C’est un peu comme la poule et l’œuf : est-ce un esprit sain qui permet un corps sain … ou l’inverse ? Ce qui est sûr, c’est que la prise en compte du corps en entreprise connait une histoire intéressante.
Elle commence par sa négation : on meurt dans les mines dès l’âge de 14 ans. Elle prend ensuite progressivement le chemin de la protection via la lutte contre les accidents du travail et la couverture santé. On se préoccupe également de productivité avec l’ergonomie. Puis la façon dont on s’habille prend de l’importance avec la tertiarisation de l’économie : aux vêtements de protection et uniformes succèdent les codes culturels qui différencient les travailleurs de BNP Paribas, Chanel et Ubisoft. Ceux de Paris de ceux de la Province ; ceux qui viennent en voiture ou à vélo ou en transports en commun. En fait, tout en étant ornementé et codifié, le corps est caché. On n’en parle pas, on a du mal à l’intégrer dès qu’il est rendu différent (par la maladie tel le cancer, le handicap, l’obésité, etc.), on tente de ne pas discriminer selon son allure, sa couleur.
La pandémie de Covid-19 nous rappelle violemment que ce corps est très présent dans le processus de travail :
- Pas d’activité sans sécurité sanitaire
- Une grande fatigue physique et psychique qui s’empare des corps immobiles rivés aux écrans et téléphones
- La plus difficile production collective sans présence des corps dans le même espace de travail
- La disparition de multiples informations habituellement émises par nos visages désormais masqués.
Alors les pratiques de yoga, méditation et autre cohérence cardiaque déjà en développement croissant depuis quelques années, font leur entrée dans l’entreprise : cours en ligne ou en salle, conférences incitatives … A la sortie du confinement, beaucoup ont découvert les campagnes et montagnes de France, ainsi que la randonnée. Envie d’aérer l’esprit en aérant le corps, de reconnecter les deux.
Dans « Philosophie de la Marche » (2018 – Le Monde / Editions de l’Aube), Nicolas Truong le dit si bien : « Marcher, c’est parfois aussi une philosophie, un rapport à soi et aux autres, une représentation du monde où celui-ci apparaît par dévoilement successif – du paysage et de soi-même – par le cheminement et la lenteur. Marcher, c’est une technique du corps, mais également une médecine de l’âme, un exercice spirituel, un rituel nécessaire à l’homme de la sédentarité. »
Ceci conduit déjà bon nombre d’entre nous à faire place au corps dans nos actions individuelles et collectives : créer du mouvement physique et pas seulement du travail cérébral.
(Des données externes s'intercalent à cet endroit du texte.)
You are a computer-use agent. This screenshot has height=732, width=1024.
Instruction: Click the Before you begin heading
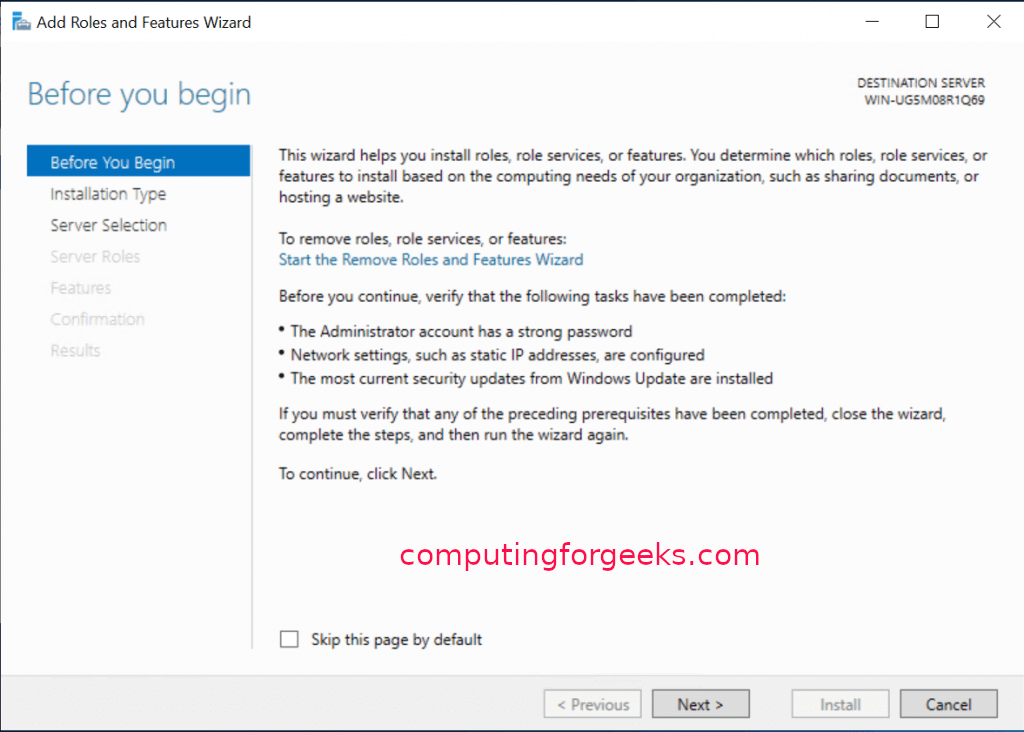coord(139,95)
Par exemple, avec des exercices ludiques ou des dispositifs tels process work ou world café, des conversations en marchant, des séquences de relaxation ou de chant choral, l’élaboration des idées avec des Lego® plutôt qu’avec des paperboards ou du Klaxoon. Nous tentons ainsi de ralentir et réguler l’accélération du monde et son immédiateté, dans un autre rapport des corps à l’espace et aux autres, entre prise de recul et action. Ce qui produit de belles décantations de la pensée ainsi mise en disponibilité, sans rien perdre de sa densité. Une façon de rouvrir l’horizon par une forme de flânerie. « Marcher, c’est aussi se proposer soi-même comme aventure, rompre avec les inerties du présent » (Frédéric Gros – page 44 – opus cité).